Canada called Monday for the unconditional release of a Canadian man and his American wife after a new video appeared to show them begging their governments to intervene on their behalf with their Afghan captors.
The video, which was uploaded to YouTube on Monday and has not been independently verified by The Associated Press, shows Canadian Joshua Boyle and American Caitlan Coleman, who were kidnapped in Afghanistan in 2012.
Coleman refers to "the Kafkaesque nightmare in which we find ourselves" and urges "governments on both sides" to reach a deal for their freedom. She then adds: "My children have seen their mother defiled."
Two young children appear in the video with them, and Coleman has told her family that she gave birth to two children in captivity.
Canadian Global Affairs spokesman Michael O'Shaughnessy said his government was aware of the latest video.
"We are deeply concerned for the safety and well-being of Joshua Boyle, Caitlan Coleman and their young children and call for their unconditional release," O'Shaughnessy added.
The State Department said it was reviewing the footage.
The video came to public attention through the Site Intelligence Group, which monitors extremist activity online. SITE said it was dated Dec. 3, though the AP could not verify the date of the recording.
The two vanished after setting off in the summer of 2012 for a journey that took them to Russia, the central Asian countries of Kazakhstan, Tajikistan and Kyrgyzstan, and then to Afghanistan. Her parents, Jim and Lyn Coleman, last heard from their son-in-law on Oct. 8, 2012, from an internet cafe in what Josh described as an "unsafe" part of Afghanistan.
In 2013, the couple appeared in two videos asking the U.S. government to free them from the Taliban.
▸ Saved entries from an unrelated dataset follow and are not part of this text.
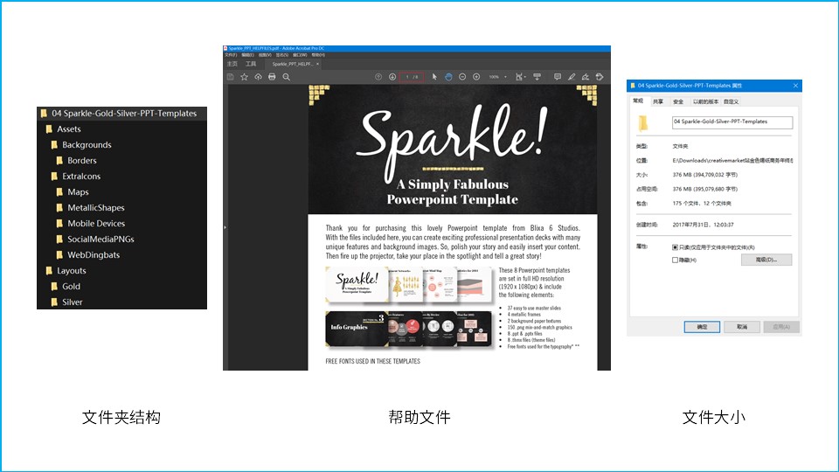Toggle the 只读 read-only checkbox

click(x=675, y=247)
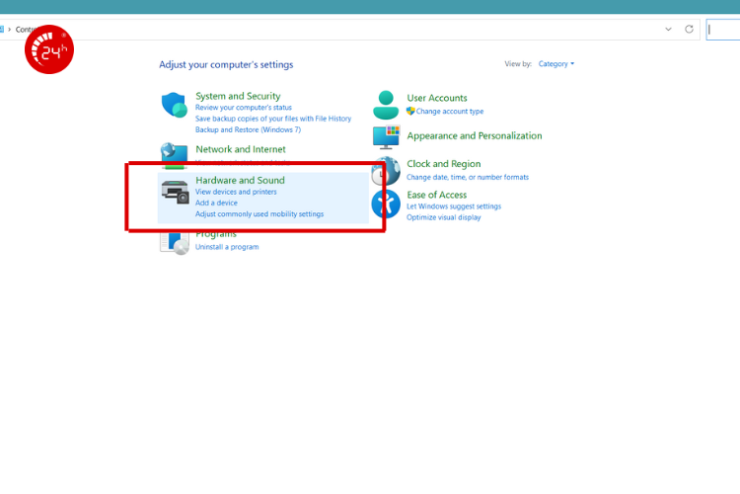This screenshot has width=740, height=494.
Task: Click Let Windows suggest settings link
Action: [x=454, y=206]
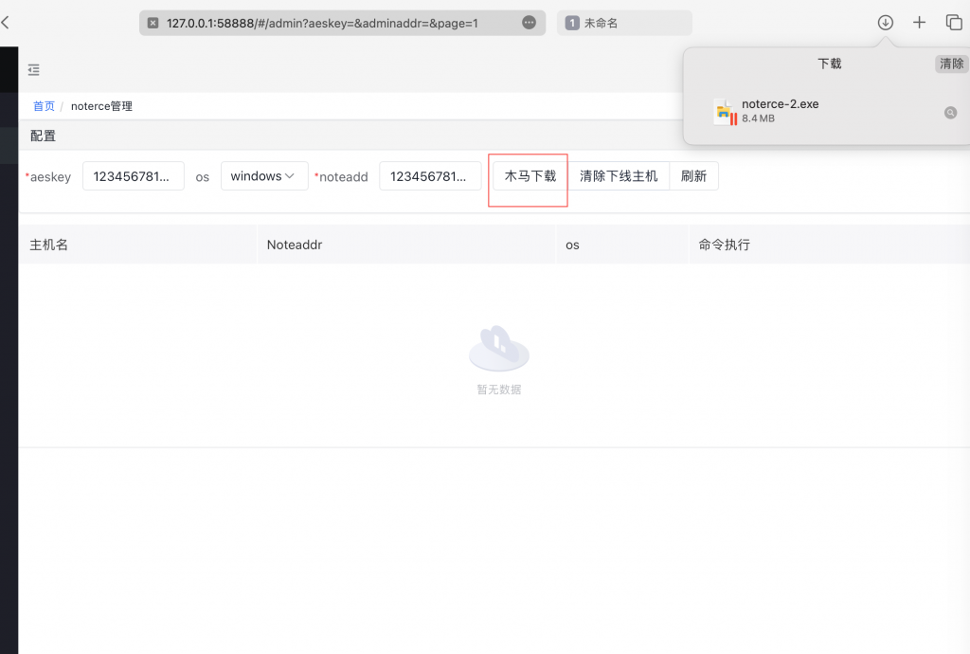
Task: Open the downloads panel icon in toolbar
Action: (885, 22)
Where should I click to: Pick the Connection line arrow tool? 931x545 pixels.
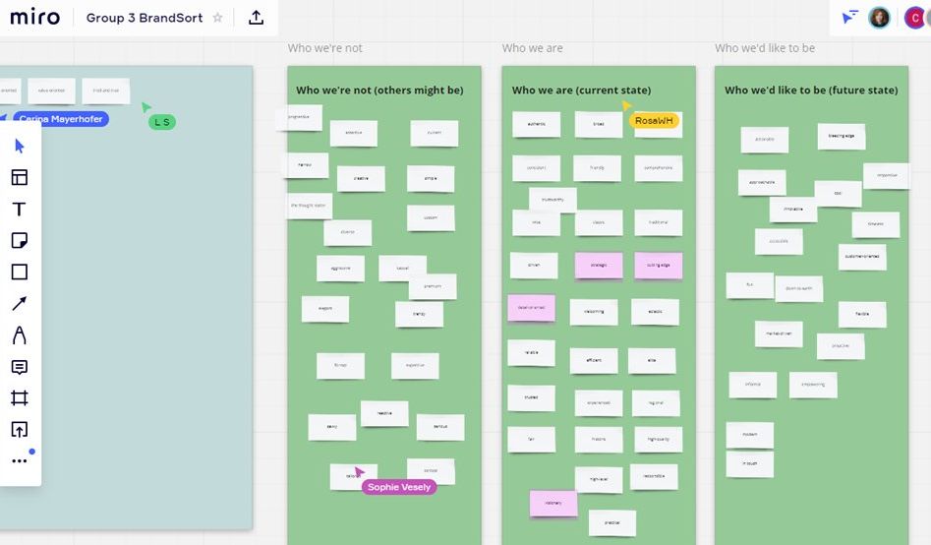[x=20, y=304]
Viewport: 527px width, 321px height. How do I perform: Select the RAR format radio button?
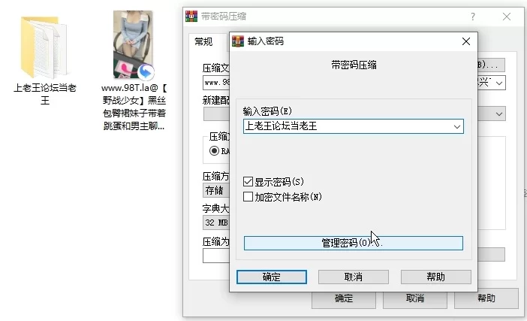[214, 151]
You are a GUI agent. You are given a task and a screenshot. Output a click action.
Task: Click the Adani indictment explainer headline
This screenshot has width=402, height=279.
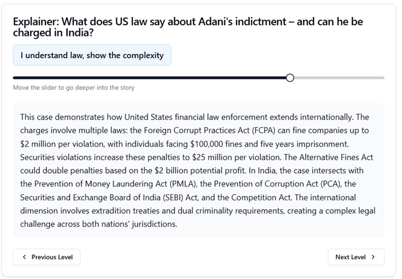[x=188, y=28]
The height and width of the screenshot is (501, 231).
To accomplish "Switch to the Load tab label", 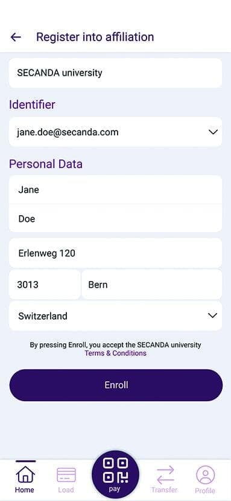I will tap(66, 490).
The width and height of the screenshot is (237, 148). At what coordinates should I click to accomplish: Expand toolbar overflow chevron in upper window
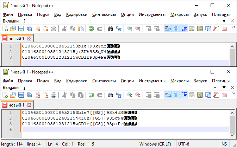233,27
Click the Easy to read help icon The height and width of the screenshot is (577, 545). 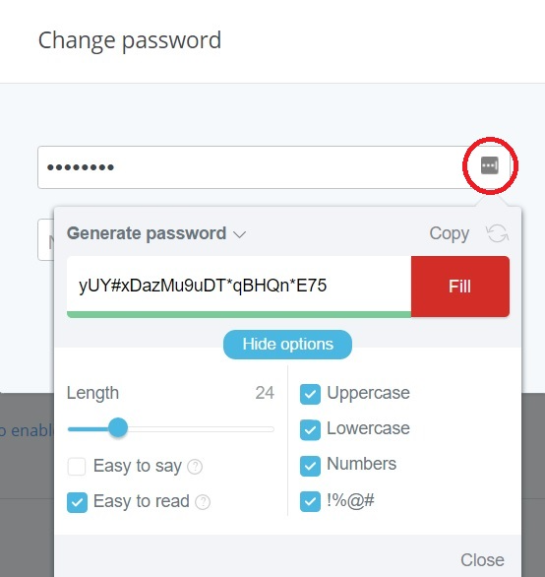tap(203, 502)
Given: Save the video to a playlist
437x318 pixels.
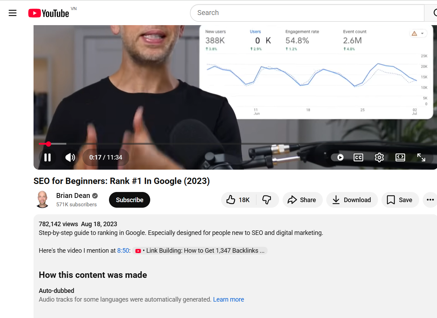Looking at the screenshot, I should (x=400, y=200).
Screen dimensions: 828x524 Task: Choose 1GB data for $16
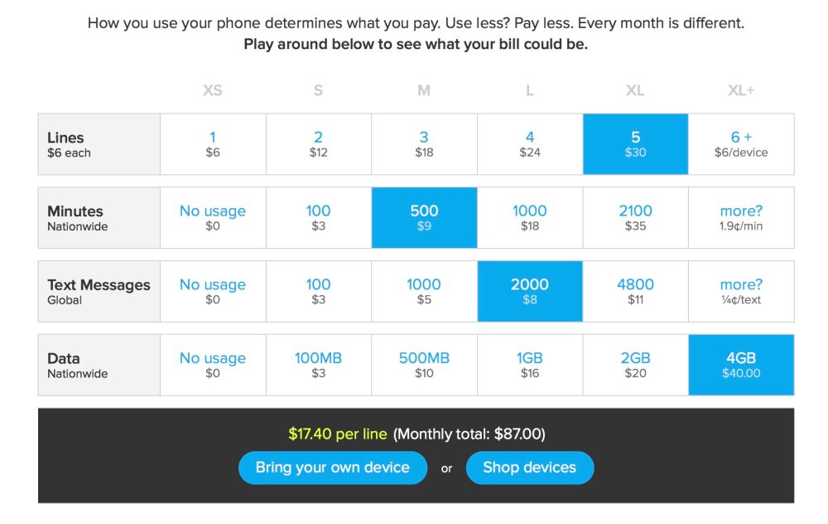click(529, 365)
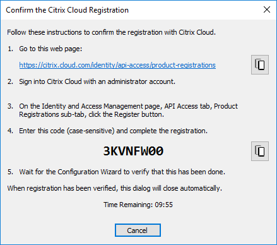Click the step number 1 marker

[x=10, y=49]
The Colemans received a letter last November in which their daughter said she had given birth to a second child in captivity.
In July, Jim Coleman, speaking to the online news service Circa News, issued a plea to top Taliban commanders to be "kind and merciful" and let the couple go.
A video released in August showed Coleman and Boyle warning that their captors would kill them and their children unless the government in Kabul ends its execution of Taliban prisoners.